Dunque, a partire dal 5 maggio 2023 e fatte salve eventuali ulteriori modifiche in sede di conversione in legge del provvedimento, ferma restando sempre la possibilità del ricorso al rapporto a termine (nonché in caso di rinnovo o proroga dello stesso) nell’ipotesi di sostituzione di altri lavoratori, le previgenti causali legali, di fatto rimaste in massima parte inutilizzate, vengono eliminate, demandando alla contrattazione collettiva la definizione di causali rispondenti alle necessità di maggiore flessibilità da parte delle imprese.
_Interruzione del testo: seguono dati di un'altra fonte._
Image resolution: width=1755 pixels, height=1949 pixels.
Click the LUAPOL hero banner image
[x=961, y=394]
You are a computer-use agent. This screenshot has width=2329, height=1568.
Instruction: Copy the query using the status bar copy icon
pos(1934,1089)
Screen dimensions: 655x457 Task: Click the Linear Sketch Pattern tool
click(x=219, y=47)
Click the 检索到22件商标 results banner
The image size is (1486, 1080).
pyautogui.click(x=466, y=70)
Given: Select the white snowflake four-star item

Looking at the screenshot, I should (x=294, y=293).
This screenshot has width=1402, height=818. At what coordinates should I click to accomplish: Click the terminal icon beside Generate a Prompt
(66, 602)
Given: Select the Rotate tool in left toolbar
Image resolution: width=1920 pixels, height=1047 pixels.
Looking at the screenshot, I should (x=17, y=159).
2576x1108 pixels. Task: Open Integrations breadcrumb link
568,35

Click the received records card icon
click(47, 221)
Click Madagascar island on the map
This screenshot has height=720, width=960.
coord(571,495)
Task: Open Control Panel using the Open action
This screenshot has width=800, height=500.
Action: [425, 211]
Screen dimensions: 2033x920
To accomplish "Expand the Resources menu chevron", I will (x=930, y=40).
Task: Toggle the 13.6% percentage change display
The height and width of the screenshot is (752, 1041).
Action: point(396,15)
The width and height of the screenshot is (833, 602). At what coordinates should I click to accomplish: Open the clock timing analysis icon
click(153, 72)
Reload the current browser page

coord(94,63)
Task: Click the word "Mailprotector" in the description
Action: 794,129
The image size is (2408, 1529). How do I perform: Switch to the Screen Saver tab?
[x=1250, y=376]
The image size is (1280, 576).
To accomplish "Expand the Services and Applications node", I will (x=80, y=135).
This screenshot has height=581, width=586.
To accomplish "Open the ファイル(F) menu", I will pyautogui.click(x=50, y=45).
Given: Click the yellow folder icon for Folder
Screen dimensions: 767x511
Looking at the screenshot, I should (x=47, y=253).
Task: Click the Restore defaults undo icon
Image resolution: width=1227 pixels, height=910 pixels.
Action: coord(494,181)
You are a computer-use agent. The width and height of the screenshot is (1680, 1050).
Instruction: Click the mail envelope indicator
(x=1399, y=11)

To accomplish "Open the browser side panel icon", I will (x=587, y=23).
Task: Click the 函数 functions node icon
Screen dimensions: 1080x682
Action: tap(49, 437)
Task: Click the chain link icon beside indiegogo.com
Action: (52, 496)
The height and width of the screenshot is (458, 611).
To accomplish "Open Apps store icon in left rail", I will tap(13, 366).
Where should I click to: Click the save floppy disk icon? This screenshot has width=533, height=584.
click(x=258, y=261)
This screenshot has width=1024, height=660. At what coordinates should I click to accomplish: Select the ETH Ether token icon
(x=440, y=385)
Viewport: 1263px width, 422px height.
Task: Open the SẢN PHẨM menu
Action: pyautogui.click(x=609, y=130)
Questo consente l’instaurazione più semplice di contratti di durata superiore ai 12 mesi, nonché il rinnovo o la proroga degli stessi fino alla durata massima dei 24 mesi.

 Infatti la nuova disciplina delle causali giustificative, oltre alla conferma della possibilità della stipula di contratti a termine acausali di durata non superiore a 12 mesi, nonché dell’utilizzo del contratto a tempo determinato per ragioni sostitutive, prospetta due vie per l’individuazione di valide ragioni per l’instaurazione, il rinnovo o la proroga (successivamente ai primi 12 mesi) di rapporti a termine:

  • in via generale, il ricorso alla contrattazione collettiva (nuova lettera a) del comma 1 dell’art. 19 del D.Lgs n. 81/2015) e,
  • in assenza di tale intervento nei contratti collettivi applicati in azienda, l’accordo individuale tra le parti (datore di lavoro e dipendente) basato su esigenze di natura tecnica, organizzativa o produttiva possibilità valida fino al 30 Aprile 2024.

Con tale previsione si è in presenza di una sorta di ritorno temporaneo al cosiddetto “causalone”, di cui all’articolo 1, comma 1 del D.Lgs n. 368/2001, per cui il ricorso al contratto a tempo determinato era ammesso:

“(…) a fronte di ragioni di carattere tecnico, organizzativo o sostitutivo, anche se riferibile alla ordinaria attività del datore di lavoro (…).”

Pertanto, nel singolo contratto di lavoro viene ammessa l’indicazione di causali individuate dalle parti, fermo restando che tale possibilità è da intendersi cedevole rispetto alla sopraggiunta stipula di un accordo sulle causali giustificatrici nell’ambito di un contratto collettivo Nazionale di lavoro.

Circa la definizione (entro il 30 aprile 2024) delle causali mediante contrattazione individuale, al fine di evitare possibili contenziosi sull’instaurazione, sulle proroghe e sui rinnovi dei rapporti a tempo determinato, comporta per il datore una particolare attenzione:

  • nella verifica, innanzitutto, dell’esistenza o meno di una regolamentazione nei contratti collettivi (nazionali, territoriali) applicati in azienda;
  • e, secondariamente, la definizione in maniera puntuale (non generica) per iscritto, d’intesa con il lavoratore, delle esigenze tecniche, organizzative o produttive, connesse alla realtà aziendale, non essendo più necessaria l’indicazione di un’esigenza imprevista o imprevedibile, come in precedenza.